▶ **Raw records**:
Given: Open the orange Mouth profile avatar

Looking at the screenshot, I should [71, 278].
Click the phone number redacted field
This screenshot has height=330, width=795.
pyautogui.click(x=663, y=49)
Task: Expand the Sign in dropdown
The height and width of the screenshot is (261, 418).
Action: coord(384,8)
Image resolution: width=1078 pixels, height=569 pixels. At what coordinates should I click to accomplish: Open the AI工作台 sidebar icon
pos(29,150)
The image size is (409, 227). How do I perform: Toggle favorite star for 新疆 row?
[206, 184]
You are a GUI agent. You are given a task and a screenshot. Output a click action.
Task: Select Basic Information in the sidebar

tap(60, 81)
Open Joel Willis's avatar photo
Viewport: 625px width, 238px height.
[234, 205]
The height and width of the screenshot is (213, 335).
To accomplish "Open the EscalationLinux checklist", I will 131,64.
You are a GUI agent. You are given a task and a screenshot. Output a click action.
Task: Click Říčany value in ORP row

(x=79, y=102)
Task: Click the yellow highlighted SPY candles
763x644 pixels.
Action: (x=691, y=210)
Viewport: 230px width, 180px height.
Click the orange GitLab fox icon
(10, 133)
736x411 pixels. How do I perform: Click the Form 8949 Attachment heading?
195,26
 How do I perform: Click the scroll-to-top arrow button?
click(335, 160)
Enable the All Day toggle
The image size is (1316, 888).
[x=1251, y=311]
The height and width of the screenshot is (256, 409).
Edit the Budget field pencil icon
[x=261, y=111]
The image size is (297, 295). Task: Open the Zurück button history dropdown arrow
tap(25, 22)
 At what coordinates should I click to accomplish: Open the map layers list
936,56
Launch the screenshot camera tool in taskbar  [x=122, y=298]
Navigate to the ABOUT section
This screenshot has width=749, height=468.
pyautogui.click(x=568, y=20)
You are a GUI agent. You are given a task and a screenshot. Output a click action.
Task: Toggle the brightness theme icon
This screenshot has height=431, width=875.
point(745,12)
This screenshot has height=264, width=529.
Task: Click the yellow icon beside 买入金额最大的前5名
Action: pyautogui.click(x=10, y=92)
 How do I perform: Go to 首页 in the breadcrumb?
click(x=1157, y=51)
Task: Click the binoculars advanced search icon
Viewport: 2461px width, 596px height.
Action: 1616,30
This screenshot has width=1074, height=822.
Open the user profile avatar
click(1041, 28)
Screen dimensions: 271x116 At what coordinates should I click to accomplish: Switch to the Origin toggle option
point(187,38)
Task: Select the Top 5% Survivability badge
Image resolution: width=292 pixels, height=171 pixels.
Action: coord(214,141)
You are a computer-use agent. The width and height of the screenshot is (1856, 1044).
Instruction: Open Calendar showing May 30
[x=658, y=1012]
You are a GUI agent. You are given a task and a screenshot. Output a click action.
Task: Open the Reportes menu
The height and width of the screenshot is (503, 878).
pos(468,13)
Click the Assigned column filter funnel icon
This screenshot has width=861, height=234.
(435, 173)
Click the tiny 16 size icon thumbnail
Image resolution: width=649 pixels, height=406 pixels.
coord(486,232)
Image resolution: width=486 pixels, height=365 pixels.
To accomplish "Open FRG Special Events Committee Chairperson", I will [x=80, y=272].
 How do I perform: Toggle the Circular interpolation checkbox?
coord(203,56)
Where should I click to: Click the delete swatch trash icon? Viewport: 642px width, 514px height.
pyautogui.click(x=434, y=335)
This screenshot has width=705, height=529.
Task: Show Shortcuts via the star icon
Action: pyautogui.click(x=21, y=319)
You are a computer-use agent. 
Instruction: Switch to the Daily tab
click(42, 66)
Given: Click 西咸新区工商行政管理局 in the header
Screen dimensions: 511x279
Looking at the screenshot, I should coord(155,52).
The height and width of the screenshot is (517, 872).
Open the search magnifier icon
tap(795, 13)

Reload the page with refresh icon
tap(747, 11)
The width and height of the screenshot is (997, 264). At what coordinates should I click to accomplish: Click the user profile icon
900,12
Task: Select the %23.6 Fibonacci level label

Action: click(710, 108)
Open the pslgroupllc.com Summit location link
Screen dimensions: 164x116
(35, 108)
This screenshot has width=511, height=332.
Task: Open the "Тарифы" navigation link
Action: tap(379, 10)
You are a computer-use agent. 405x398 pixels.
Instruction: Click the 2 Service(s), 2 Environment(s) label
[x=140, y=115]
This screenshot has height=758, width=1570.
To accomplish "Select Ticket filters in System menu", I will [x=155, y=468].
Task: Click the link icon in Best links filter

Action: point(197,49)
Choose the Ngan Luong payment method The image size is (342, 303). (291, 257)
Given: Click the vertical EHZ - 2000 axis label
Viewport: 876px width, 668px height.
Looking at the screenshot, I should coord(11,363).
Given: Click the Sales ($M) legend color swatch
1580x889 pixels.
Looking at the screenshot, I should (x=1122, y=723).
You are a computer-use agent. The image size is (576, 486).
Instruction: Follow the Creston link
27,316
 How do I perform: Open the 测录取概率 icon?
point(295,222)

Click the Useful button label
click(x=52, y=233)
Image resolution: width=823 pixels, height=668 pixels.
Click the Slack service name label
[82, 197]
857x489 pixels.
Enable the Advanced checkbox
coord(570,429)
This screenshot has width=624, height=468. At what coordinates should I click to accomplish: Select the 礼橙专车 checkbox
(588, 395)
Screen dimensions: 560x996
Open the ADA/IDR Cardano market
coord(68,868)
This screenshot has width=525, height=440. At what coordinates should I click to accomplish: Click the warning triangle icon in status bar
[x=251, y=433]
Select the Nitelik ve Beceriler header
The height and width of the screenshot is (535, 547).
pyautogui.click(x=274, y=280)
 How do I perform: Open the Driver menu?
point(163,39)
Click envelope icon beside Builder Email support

▶ **Your task**:
Reproduce all of the records above verbatim, keeping every line and its order unchanged.

▶ **Solution to the problem**:
Given: Open the orange Mouth profile avatar

Looking at the screenshot, I should [71, 278].
Click the phone number redacted field
This screenshot has height=330, width=795.
pyautogui.click(x=663, y=49)
Task: Expand the Sign in dropdown
The height and width of the screenshot is (261, 418).
Action: coord(384,8)
Image resolution: width=1078 pixels, height=569 pixels. At what coordinates should I click to accomplish: Open the AI工作台 sidebar icon
pos(29,150)
The image size is (409, 227). How do I perform: Toggle favorite star for 新疆 row?
[206, 184]
You are a GUI agent. You are given a task and a screenshot. Output a click action.
Task: Select Basic Information in the sidebar

tap(60, 81)
Open Joel Willis's avatar photo
Viewport: 625px width, 238px height.
[234, 205]
The height and width of the screenshot is (213, 335).
To accomplish "Open the EscalationLinux checklist", I will 131,64.
You are a GUI agent. You are given a task and a screenshot. Output a click action.
Task: Click Říčany value in ORP row

(x=79, y=102)
Task: Click the yellow highlighted SPY candles
763x644 pixels.
Action: (x=691, y=210)
Viewport: 230px width, 180px height.
Click the orange GitLab fox icon
(10, 133)
736x411 pixels. How do I perform: Click the Form 8949 Attachment heading?
195,26
 How do I perform: Click the scroll-to-top arrow button?
click(335, 160)
Enable the All Day toggle
The image size is (1316, 888).
[x=1251, y=311]
The height and width of the screenshot is (256, 409).
Edit the Budget field pencil icon
[x=261, y=111]
The image size is (297, 295). Task: Open the Zurück button history dropdown arrow
tap(25, 22)
 At what coordinates should I click to accomplish: Open the map layers list
936,56
Launch the screenshot camera tool in taskbar  [x=122, y=298]
Navigate to the ABOUT section
This screenshot has width=749, height=468.
pyautogui.click(x=568, y=20)
You are a GUI agent. You are given a task and a screenshot. Output a click action.
Task: Toggle the brightness theme icon
This screenshot has height=431, width=875.
point(745,12)
This screenshot has height=264, width=529.
Task: Click the yellow icon beside 买入金额最大的前5名
Action: pyautogui.click(x=10, y=92)
 How do I perform: Go to 首页 in the breadcrumb?
click(x=1157, y=51)
Task: Click the binoculars advanced search icon
Viewport: 2461px width, 596px height.
Action: 1616,30
This screenshot has width=1074, height=822.
Open the user profile avatar
click(1041, 28)
Screen dimensions: 271x116 At what coordinates should I click to accomplish: Switch to the Origin toggle option
point(187,38)
Task: Select the Top 5% Survivability badge
Image resolution: width=292 pixels, height=171 pixels.
Action: coord(214,141)
You are a computer-use agent. The width and height of the screenshot is (1856, 1044).
Instruction: Open Calendar showing May 30
[x=658, y=1012]
You are a GUI agent. You are given a task and a screenshot. Output a click action.
Task: Open the Reportes menu
The height and width of the screenshot is (503, 878).
pos(468,13)
Click the Assigned column filter funnel icon
This screenshot has width=861, height=234.
(435, 173)
Click the tiny 16 size icon thumbnail
Image resolution: width=649 pixels, height=406 pixels.
coord(486,232)
Image resolution: width=486 pixels, height=365 pixels.
To accomplish "Open FRG Special Events Committee Chairperson", I will [x=80, y=272].
 How do I perform: Toggle the Circular interpolation checkbox?
coord(203,56)
Where should I click to: Click the delete swatch trash icon? Viewport: 642px width, 514px height.
pyautogui.click(x=434, y=335)
This screenshot has width=705, height=529.
Task: Show Shortcuts via the star icon
Action: pyautogui.click(x=21, y=319)
You are a computer-use agent. 
Instruction: Switch to the Daily tab
click(42, 66)
Given: Click 西咸新区工商行政管理局 in the header
Screen dimensions: 511x279
Looking at the screenshot, I should coord(155,52).
The height and width of the screenshot is (517, 872).
Open the search magnifier icon
tap(795, 13)

Reload the page with refresh icon
tap(747, 11)
The width and height of the screenshot is (997, 264). At what coordinates should I click to accomplish: Click the user profile icon
900,12
Task: Select the %23.6 Fibonacci level label

Action: click(710, 108)
Open the pslgroupllc.com Summit location link
Screen dimensions: 164x116
(35, 108)
This screenshot has width=511, height=332.
Task: Open the "Тарифы" navigation link
Action: tap(379, 10)
You are a computer-use agent. 405x398 pixels.
Instruction: Click the 2 Service(s), 2 Environment(s) label
[x=140, y=115]
This screenshot has height=758, width=1570.
To accomplish "Select Ticket filters in System menu", I will [x=155, y=468].
Task: Click the link icon in Best links filter

Action: point(197,49)
Choose the Ngan Luong payment method The image size is (342, 303). (291, 257)
Given: Click the vertical EHZ - 2000 axis label
Viewport: 876px width, 668px height.
Looking at the screenshot, I should coord(11,363).
Given: Click the Sales ($M) legend color swatch
1580x889 pixels.
Looking at the screenshot, I should (x=1122, y=723).
You are a computer-use agent. The image size is (576, 486).
Instruction: Follow the Creston link
27,316
 How do I perform: Open the 测录取概率 icon?
point(295,222)

Click the Useful button label
click(x=52, y=233)
Image resolution: width=823 pixels, height=668 pixels.
Click the Slack service name label
[82, 197]
857x489 pixels.
Enable the Advanced checkbox
coord(570,429)
This screenshot has width=624, height=468. At what coordinates should I click to accomplish: Select the 礼橙专车 checkbox
(588, 395)
Screen dimensions: 560x996
Open the ADA/IDR Cardano market
coord(68,868)
This screenshot has width=525, height=440. At what coordinates should I click to accomplish: Click the warning triangle icon in status bar
[x=251, y=433]
Select the Nitelik ve Beceriler header
The height and width of the screenshot is (535, 547).
pyautogui.click(x=274, y=280)
 How do I perform: Open the Driver menu?
point(163,39)
Click envelope icon beside Builder Email support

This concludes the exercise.